Stress e fattori di personalità:  Gli studi sullo stress affrontati dalla prospettiva dei tratti di personalità si concentrano principalmente su tre temi: il nevroticismo (Eysenck 1985), le personalità di Tipo A e B (Friedman e Rosenman 1974) e la hardiness (Kobasa 1982).
Il nevroticismo è l’ansia assunta come tratto, le persone più vulnerabili all’ansia lo sono anche allo stress.La personalità di tipo A, dotata di ambizione e motivazione al successo, fortemente coinvolta nel lavoro e competitiva, è più sensibile allo stress rispetto alla personalità B caratterizzata da pazienza e calma, capacità di rilassarsi e prendersi i propri tempi.
L’hardiness costituisce una fattore di protezione dallo stress ed è definita sulla base di tre aspetti: commitment, inteso come livello di coinvolgimento in tutti gli aspetti della vita in relazione a quanto la
persona crede in sé e nelle sue aspirazioni; control, inteso come l’insieme delle credenze legate alla propria capacità di agire modificando gli eventi; challenge inteso come disponibilità a fare nuove esperienze.
Stress e stili cognitivi:  Nella letteratura psicologica sono diverse le spiegazioni della vulnerabilità individuale allo stress: tra esse vi sono lo stile attribuzionale e il locus of control, lo stile di problem solving e, tra gli sviluppi più recenti, l’ottimismo.
Gli studi sullo stile attribuzionale indicano che coloro che compiono attribuzioni causali esterne, stabili e globali sono più vulnerabili allo stress. Coloro che ritengono invece di poter personalmente avere sotto controllo gli eventi, quindi coloro il cui locus of control (Rotter 1966) è interno, sono meno vulnerabili allo stress.
Il centro di interesse diventa il coping =>
Si possono quindi individuare diverse strategie di coping, a seconda che esse si focalizzino sulle possibili conseguenze dell’evento stressante, ovvero ancora sui sentimenti e le emozioni generati dallo stress.  Le Strategie di Coping sono, dunque, le modalità che definiscono il processo di adattamento ad una situazione stressante. Tuttavia esse non garantiscono il successo di tale adattamento. Infatti il Coping, se è funzionale alla situazione, può mitigare e ridurre la portata stressogena dell’evento ma, se è disfunzionale a essa, può anche amplificarla.
La tripartizione più nota è formulata a partire dal modello di Lazarus e Folkman:

  • Il coping centrato sul compito (task coping), ovvero la tendenza ad affrontare in modo diretto il problema;
  • Il coping centrato sulle emozioni (emotion coping), basato cioè su specifiche abilità di regolazione affettiva capaci di generare speranza e sensazione di controllo oppure di capacità di aprirsi alle emozioni (ad es. “sfogandosi”)
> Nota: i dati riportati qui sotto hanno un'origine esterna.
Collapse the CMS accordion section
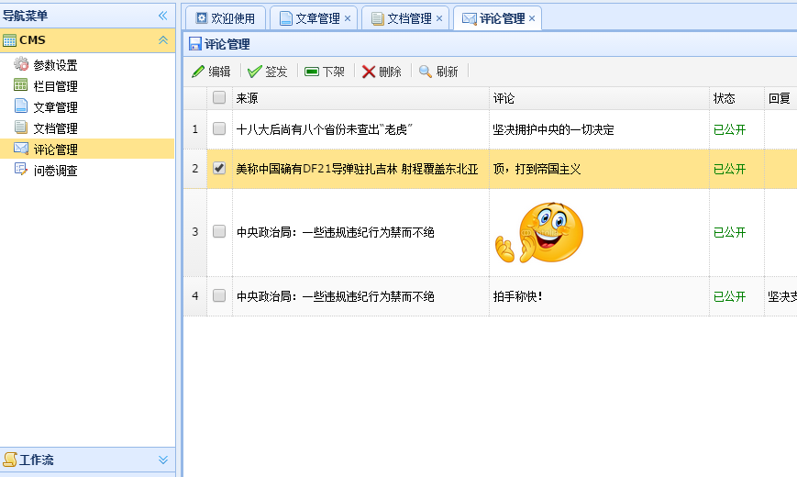797x477 pixels. tap(163, 40)
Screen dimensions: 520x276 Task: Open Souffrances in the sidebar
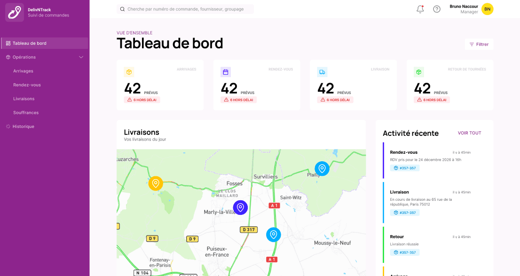point(26,113)
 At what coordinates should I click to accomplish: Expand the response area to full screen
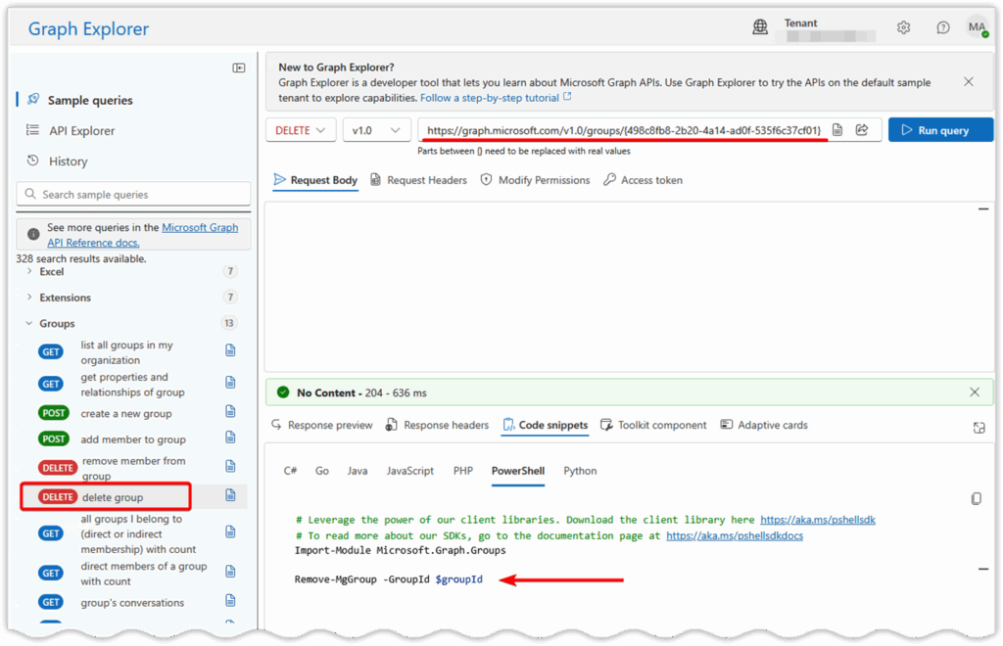979,428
  • Il coping centrato sull’evitamento (avoidance coping) che indica il tentativo dell’individuo di ignorare la minaccia o di cercare supporto sociale oppure ancora impegnandosi in attività in grado di “distrarre” dal problema

Lo stress occupazionale:  Un insieme di reazioni fisiche ed emotive dannose che si manifesta quando le richieste poste dal lavoro non sono commisurate alle capacità, risorse o esigenze del lavoratore (NIOSH). Lo stress si manifesta quando le persone percepiscono uno squilibrio tra le richieste avanzate nei loro confronti e le risorse a loro disposizione per far fronte a tali richieste (OSHAEU). Lo stress è dovuto alla disarmonia fra se stessi e il proprio lavoro, a conflitti tra il ruolo svolto al lavoro e al di fuori di esso, e da un grado insufficiente di controllo sul proprio lavoro e sulla propria vita (EU Commission)
Stress e stressor: i problemi della misurazione
Le misure “oggettive”: Tecniche di job analysis, Checklists osservazionali, Valutazione dell’esperto, Indicatori di performance/prestazione, Gli indicatori fisio(pato)logici di strain: Cerebrali; Muscolari; Cardiovascolari; Ormonali; Immunologici.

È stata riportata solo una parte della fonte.